Congress is the place where the blame should fall. They could change things, but they don’t want to.

Anonymous Coward says:

More importantly, especially given that “abouts” collection is currently not defined in a way that has any technical meaning, Feinstein should have followed up to ask about what “unintended consequences” Morris worried about. Morris’ comment leads me to believe my suspicion — that the NSA continues to do things that have the same effect as “abouts” collection, even if they don’t reach into the “content” of emails that are only a subset of the kinds of things that get collected using upstream collection — is correct. It seems likely that Morris wants to protect collection that would violate any meaningful technical description of “abouts.”

Which suggests the heralded “end” to “abouts” collection is no such thing, it’s just the termination of one kind of collection that sniffs into content layers of packets.

https://www.emptywheel.net/2017/06/28/when-nsa-talks-about-unintended-consequences-you-need-to-ask-a-follow-up-question/

That One Guy (profile) says:

"Tell you what..."

"You don’t want to hand over a simple set of numbers that should be trivially easy to collect, assuming you’re not just grabbing everything you can get your hands on, claiming it would be too much work, that’s fair. We can totally accept that as a valid excuse.

On the other hand, if we don’t know the impact of your actions on the american public we can’t support it, so in that case we’ll be forced to withdraw any and all funding you receive from the government that might be used for such activity, and the laws allowing said actions are certainly not getting renewed.

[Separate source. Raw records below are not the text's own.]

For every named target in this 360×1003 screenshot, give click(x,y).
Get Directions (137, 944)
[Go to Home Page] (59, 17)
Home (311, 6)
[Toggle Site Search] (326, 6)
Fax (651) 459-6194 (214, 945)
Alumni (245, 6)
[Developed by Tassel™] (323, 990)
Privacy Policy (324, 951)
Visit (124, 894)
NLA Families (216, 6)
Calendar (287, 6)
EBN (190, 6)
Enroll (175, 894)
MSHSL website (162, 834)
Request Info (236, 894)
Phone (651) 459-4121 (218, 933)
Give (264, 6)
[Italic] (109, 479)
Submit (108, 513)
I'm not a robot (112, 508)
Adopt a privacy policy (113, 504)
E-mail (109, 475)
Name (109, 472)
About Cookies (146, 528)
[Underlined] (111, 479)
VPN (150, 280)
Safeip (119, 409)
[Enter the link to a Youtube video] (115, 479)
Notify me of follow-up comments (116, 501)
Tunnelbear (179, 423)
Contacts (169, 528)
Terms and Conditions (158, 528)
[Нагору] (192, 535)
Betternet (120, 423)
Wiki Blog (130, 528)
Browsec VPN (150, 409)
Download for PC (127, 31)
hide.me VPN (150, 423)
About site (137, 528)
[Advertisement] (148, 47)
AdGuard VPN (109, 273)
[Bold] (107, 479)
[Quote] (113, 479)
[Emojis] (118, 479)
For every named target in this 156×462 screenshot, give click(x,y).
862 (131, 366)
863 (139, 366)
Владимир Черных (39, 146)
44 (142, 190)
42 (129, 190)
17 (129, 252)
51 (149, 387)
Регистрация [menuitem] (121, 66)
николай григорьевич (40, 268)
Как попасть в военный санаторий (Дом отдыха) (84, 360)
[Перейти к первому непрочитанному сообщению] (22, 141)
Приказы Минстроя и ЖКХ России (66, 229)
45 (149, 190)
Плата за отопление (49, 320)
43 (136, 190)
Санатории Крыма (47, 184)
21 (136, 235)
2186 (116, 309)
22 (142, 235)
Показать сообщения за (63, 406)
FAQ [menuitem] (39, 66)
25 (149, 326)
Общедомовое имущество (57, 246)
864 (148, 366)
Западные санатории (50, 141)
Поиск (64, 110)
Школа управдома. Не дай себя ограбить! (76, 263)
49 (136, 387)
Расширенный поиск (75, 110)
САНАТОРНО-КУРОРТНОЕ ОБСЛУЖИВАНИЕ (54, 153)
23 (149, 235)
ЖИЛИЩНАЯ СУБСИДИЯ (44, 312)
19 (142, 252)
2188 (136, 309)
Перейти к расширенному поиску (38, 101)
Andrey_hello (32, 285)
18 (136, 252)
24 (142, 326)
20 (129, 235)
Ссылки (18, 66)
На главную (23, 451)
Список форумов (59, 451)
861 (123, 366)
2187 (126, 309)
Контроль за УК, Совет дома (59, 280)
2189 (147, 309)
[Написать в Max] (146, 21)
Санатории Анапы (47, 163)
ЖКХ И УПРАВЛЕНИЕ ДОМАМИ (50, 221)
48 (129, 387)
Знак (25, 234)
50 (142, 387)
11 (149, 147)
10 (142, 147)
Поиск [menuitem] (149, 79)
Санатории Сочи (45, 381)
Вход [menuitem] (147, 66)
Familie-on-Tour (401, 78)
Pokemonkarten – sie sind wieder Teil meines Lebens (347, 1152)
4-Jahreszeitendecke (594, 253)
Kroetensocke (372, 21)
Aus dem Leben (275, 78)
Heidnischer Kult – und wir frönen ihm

Just something to consider."

Personanongrata says:

Encryption is Your Friend, NSA is Not

It’s been six years since Senator Ron Wyden first asked the Director of National Intelligence how many Americans’ communications are being swept up "incidentally" in the NSA’s Section 702 surveillance net.

All American’s communications are being swept up "incidentally" in the NSA’s Section 702 surveillance net.

If NSA is not directly surveilling American communications it’s Five Eyes partners can/will take up the slack. No need for the federal court jesters comprising the Foreign Intelligence Surveillance Court to brake out their rubber stamps.

Face the facts people – every last bit/byte sent electronically on this planet is collected and stored by the criminals of the NSA or their Five Eye partners.

The US governments justification for NSA’s total world surveillance scheme is that it is watching for terrorists or spies (where were NSA’s super sleuths for the USSR’s collapse in 1991 or the attacks of September 11, 2001?).

This is a lie.

NSA surveillance is all about collecting tawdry bits/bytes for blackmail, industrial espionage and insider stock trading tips.